Angular resolution essentially refers to the ability to distinguish two separate objects located at some distance away. It is an important concept in optics and is linked to how finely detail can be observed. Think about how a telescope allows us to view distant stars distinctly. The telescope's lens provides a certain level of angular resolution, which determines how finely those stars appear separately, rather than as a composite blur.

In the context of the given exercise, angular resolution is employed to figure out how far the taillights of a car can be separated but still appear merged together due to the diffraction of light. The smaller the angular resolution, the better the ability to differentiate between two distinct points, like the taillights of the distant car on the highway.

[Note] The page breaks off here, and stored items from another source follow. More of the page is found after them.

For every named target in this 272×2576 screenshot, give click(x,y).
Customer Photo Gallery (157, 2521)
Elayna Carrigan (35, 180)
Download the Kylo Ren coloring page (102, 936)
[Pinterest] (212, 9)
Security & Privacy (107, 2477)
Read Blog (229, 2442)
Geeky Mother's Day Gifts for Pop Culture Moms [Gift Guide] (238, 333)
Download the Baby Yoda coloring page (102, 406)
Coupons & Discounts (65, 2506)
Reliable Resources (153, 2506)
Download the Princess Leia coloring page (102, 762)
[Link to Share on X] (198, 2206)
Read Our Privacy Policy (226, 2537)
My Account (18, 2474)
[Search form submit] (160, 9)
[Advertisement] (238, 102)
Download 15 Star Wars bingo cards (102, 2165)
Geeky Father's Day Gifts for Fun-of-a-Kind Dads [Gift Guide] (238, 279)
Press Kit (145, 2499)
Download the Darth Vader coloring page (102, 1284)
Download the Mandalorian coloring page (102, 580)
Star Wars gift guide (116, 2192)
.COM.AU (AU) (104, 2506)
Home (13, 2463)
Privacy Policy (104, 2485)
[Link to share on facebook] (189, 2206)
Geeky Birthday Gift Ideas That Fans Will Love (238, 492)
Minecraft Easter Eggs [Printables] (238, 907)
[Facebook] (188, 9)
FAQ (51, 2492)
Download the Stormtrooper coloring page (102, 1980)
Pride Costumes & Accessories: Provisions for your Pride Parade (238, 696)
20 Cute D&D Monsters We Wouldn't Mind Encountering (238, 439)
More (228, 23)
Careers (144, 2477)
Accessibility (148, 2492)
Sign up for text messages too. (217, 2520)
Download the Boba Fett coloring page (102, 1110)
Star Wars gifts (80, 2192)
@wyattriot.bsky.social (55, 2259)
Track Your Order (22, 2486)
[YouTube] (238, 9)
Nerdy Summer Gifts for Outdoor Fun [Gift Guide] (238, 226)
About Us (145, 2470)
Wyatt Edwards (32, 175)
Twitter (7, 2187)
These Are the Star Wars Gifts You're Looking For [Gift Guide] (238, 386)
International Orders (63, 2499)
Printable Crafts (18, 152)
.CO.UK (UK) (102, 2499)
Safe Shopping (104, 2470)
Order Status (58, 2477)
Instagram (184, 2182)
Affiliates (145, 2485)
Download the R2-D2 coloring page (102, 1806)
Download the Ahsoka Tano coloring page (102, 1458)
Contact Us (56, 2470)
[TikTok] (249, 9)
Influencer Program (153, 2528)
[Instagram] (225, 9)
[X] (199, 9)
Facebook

Rayleigh's Criterion is fundamental for understanding angular resolution. It provides the formula to calculate the minimum angle by which two close-point sources can be resolved as separate entities. This criterion is stated mathematically as: \[ \theta = 1.22 \frac{\lambda}{d} \]- \(\lambda\) is the wavelength of light - \(d\) represents the diameter of the optical component, in this case, the pupil of the eye.

The value '1.22' stems from detailed calculations involving the diffraction pattern produced by a circular aperture; this factor specifically applies to circular apertures such as the eye's pupil.

For night-time driving, this criterion explains why taillights at a certain distance appear as one light. As the distance between the two lights falls below this calculated angle, they can no longer be distinctly perceived.

The wavelength of light is a crucial factor when considering diffraction and resolution capabilities. Light travels in waves, and the wavelength determines many of its properties. Visible light, like the red light emitted by the car's taillights, has a distinct wavelength that falls between 620 and 750 nanometers.

For the specific case in the exercise, the taillights are emitting red light at a wavelength of 660 nanometers. This is important because the wavelength influences how the light is diffracted through the pupil and, subsequently, impacts the angular resolution achieved by the eye.

Shorter wavelengths generally allow for better resolution because the angle \(\theta\) becomes smaller, meaning two objects can be distinguished at closer distances. It's one of the reasons why shorter-wavelength lights, like blue or violet, might be perceived as sharper.

The diameter of the eye's pupil plays a significant role in how we perceive the world, especially under lower light conditions. Under these conditions, such as at night, the pupil dilates to allow more light to enter, which increases its diameter.

In the given problem, the pupil diameter is 7.0 mm. This larger opening at night allows for more light to reach the retina, helping in viewing distant objects.

According to Rayleigh's Criterion, as the diameter of the pupil increases, the angular resolution or the ability to distinguish close light sources improves. This is because a larger diameter results in a smaller angle \(\theta\), enhancing resolution. Hence, when a car speeds away at night, the resolution limit depends heavily on this pupil enlargement, impacting how the taillights are visually processed.